What the exercise asks:
Beginning at the line with "Instruction: Click the" in the records below, return each line up to and including the last, exactly as it stands, but not the pictures.

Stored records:

__________________________________________________

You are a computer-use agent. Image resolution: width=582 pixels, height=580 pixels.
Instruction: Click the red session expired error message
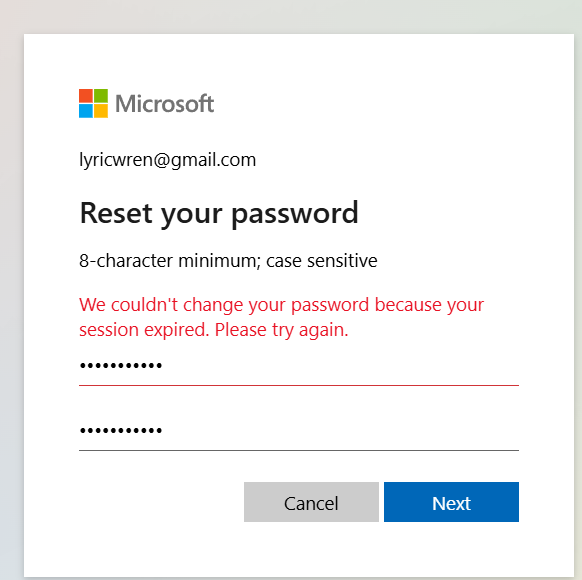tap(281, 317)
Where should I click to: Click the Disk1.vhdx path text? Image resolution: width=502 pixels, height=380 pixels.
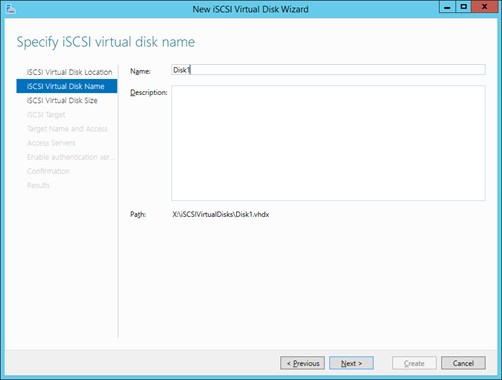(x=221, y=214)
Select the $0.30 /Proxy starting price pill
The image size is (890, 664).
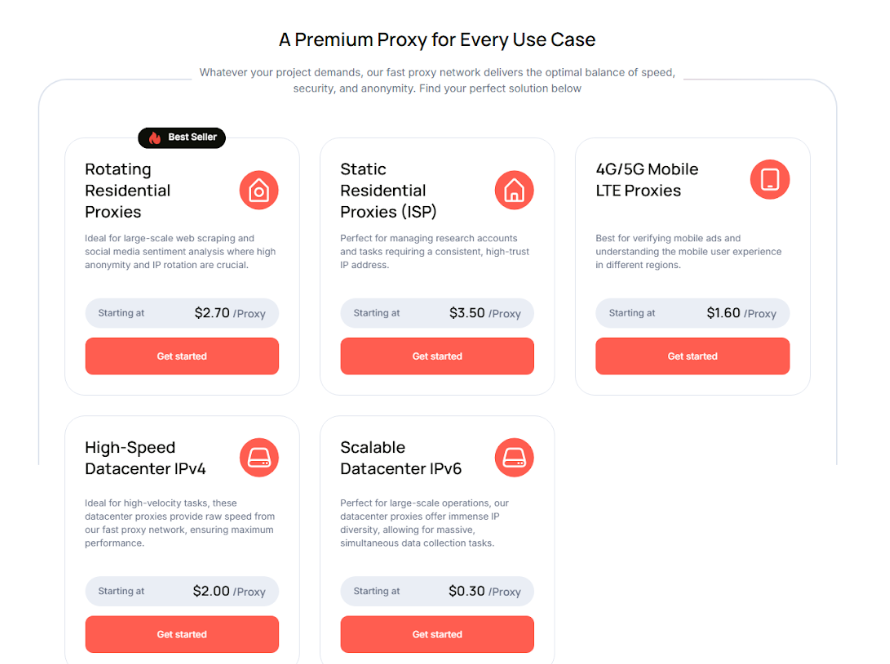(x=437, y=591)
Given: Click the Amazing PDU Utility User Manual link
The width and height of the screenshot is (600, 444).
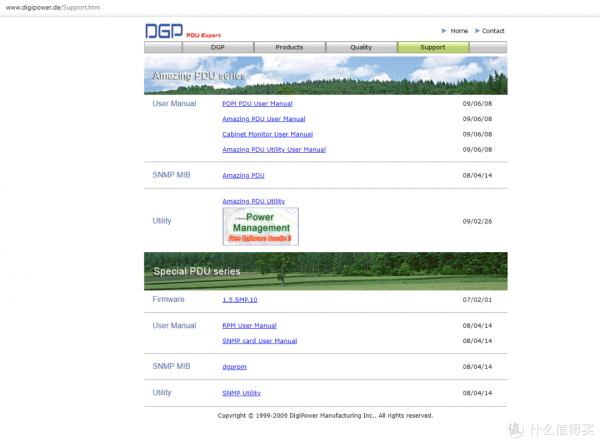Looking at the screenshot, I should 273,150.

__________________________________________________

Solution for this problem:
Instruction: Click the red session expired error message
tap(281, 317)
Where should I click to: Click the Disk1.vhdx path text? Image resolution: width=502 pixels, height=380 pixels.
(x=221, y=214)
Select the $0.30 /Proxy starting price pill
The image size is (890, 664).
(x=437, y=591)
Given: Click the Amazing PDU Utility User Manual link
The width and height of the screenshot is (600, 444).
Looking at the screenshot, I should 273,150.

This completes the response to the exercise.